Real-world grown-up critic Steven Poole (who probably even has his own room and big boy pants and everything) has put up his columns which he wrote for grown-up big-boy pants games magazine, Edge. Poole's probably best known for his book from the same period, Trigger Happy. Which looked like this in its first edition, which is most attractive.

(More on Poole and why you should be excited to read his columns beneath the cut, methinks.)

Trigger Happy, when it came out was an inspiring book, not least because it was an serious, accessible book on videogames where no one else had published one. Back when it came out, I tended to bitchily describe it as "the best book an intelligent guy who doesn't know enough about videogames could write", out of clear jealousy that only non-games-specific writers got to write such stuff.
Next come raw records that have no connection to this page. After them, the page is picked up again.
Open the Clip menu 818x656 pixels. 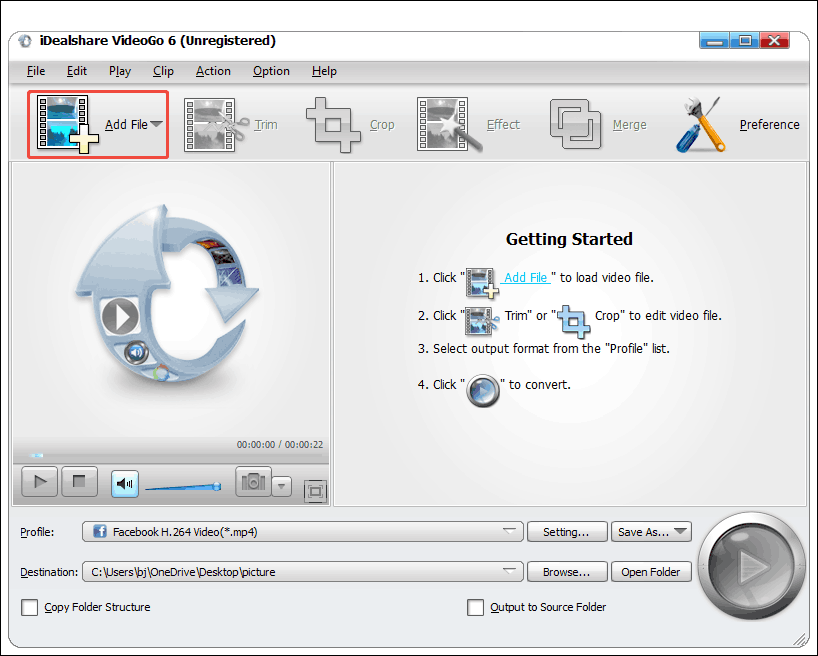pyautogui.click(x=163, y=71)
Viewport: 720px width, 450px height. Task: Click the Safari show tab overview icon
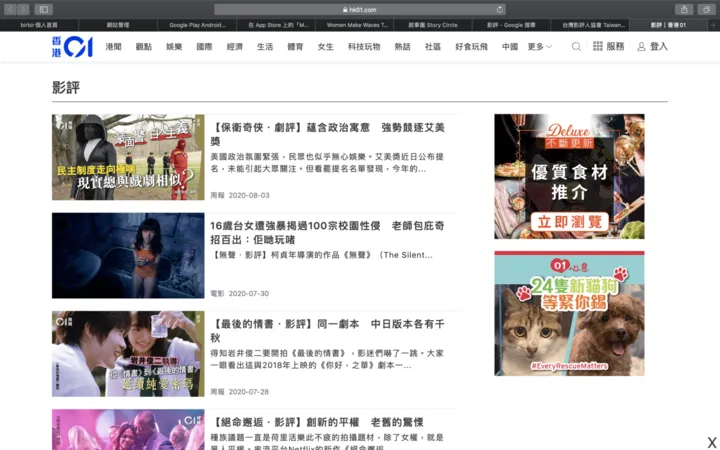[705, 9]
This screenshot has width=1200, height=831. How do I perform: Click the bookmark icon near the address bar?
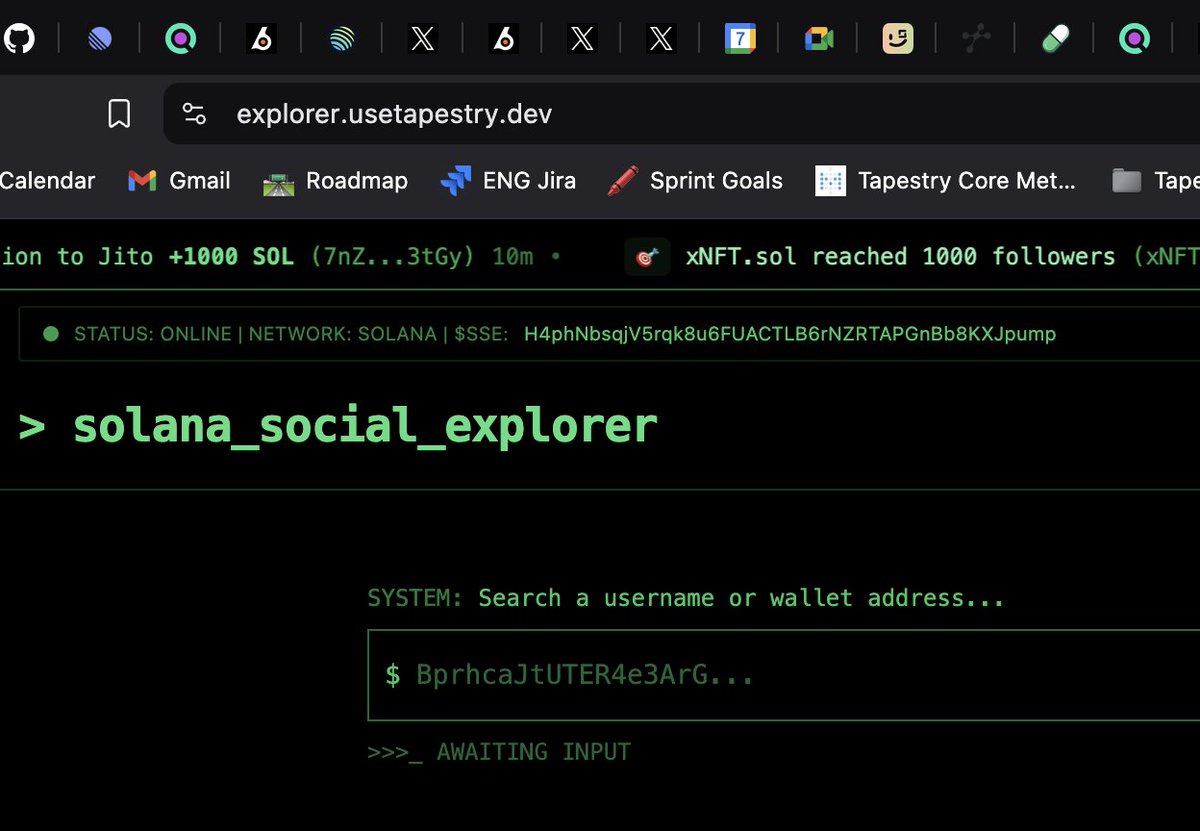click(118, 113)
Things have changed on that count since, and I've got over my early-twenty-something elitist bullshit self a fair bit. While it's increasingly showing its age - even when it came out, there was a little back from the cutting edge on a few issues - it's still the single best primer on the form for anyone. It won't teach you everything, but it'll teach you enough to play the game of thinking about games. It's still available in the UK and one in the states.

While Trigger Happy was as brave a debut and statement of intent into the field as anyone had seen, his ongoing column in Edge are where he really engages in with the form. Dry, funny, human, accessible, he deals with all the big topics and while many of the details have dated, the general points ring true. To choose a not entirely typical example, here's Poole on violence.
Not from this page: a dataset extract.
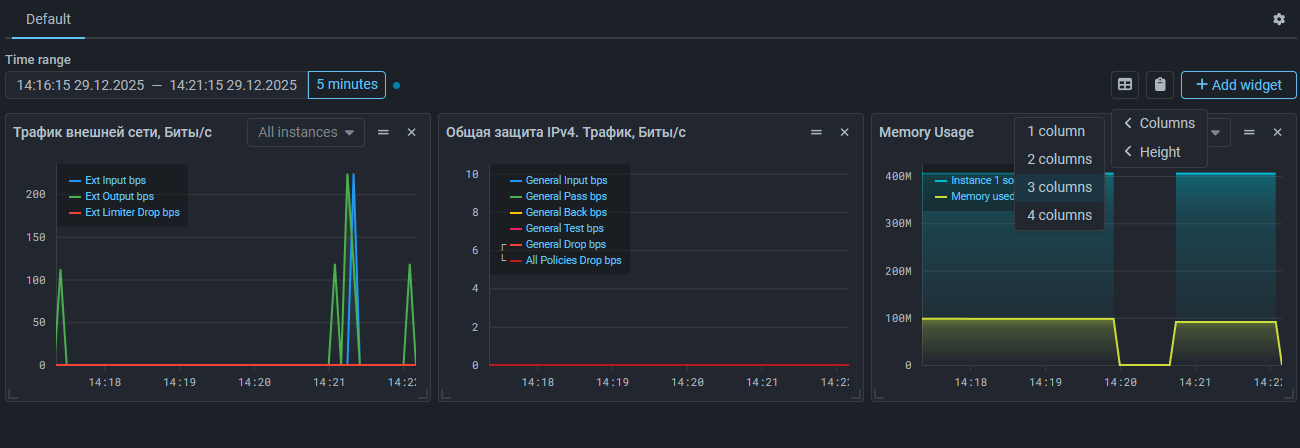Close the Общая защита IPv4 widget
The width and height of the screenshot is (1300, 448).
844,132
"Well, I like killing in games. Executing a perfect headshot, and watching the blood fly, is a lot of fun. And it’s not as much fun without the blood. Not just because I can navigate by old bloodstains, but because it’s exciting in itself. I like to shoot men in black suits with shades. Or men in combat fatigues with night-vision goggles. I like to tease them by shooting them in non-fatal areas when they can’t see me. Then I like to spray their brains over the walls. If I only get robots to shoot (C12: Final Resistance), or if the men in shades give way to poorly imagined aliens (Perfect Dark), it’s just not the same. And detonating someone’s flesh into a shower of florid gibs in Quake III Revolution is qualitatively better than merely bouncing them off the ground in TimeSplitters. The lack of blood, in fact, is TimeSplitters’ one serious aesthetic flaw. Bring on the gushing red juice, Mr Designer."

It's worth noting to our American readers that Edge isn't some minor Magazine, but a long standing organ with a respectable circulation. I'd argue Poole's continued column did more to raise the standard of discourse than anyone else. I mean, I'll have been using words like "discourse" without Poole, but I suspect even more people would be laughing at me. (Randomly, and completely off topic, his last paragraph in this review of Paul Morley's Words and Music is my favourite defence against the use of the word "pretentious" as a pejorative ever).

In short, Poole's a smart one. He's well worth reading. Do so.

EDIT: Corrected links. Seems that it is available in the UK.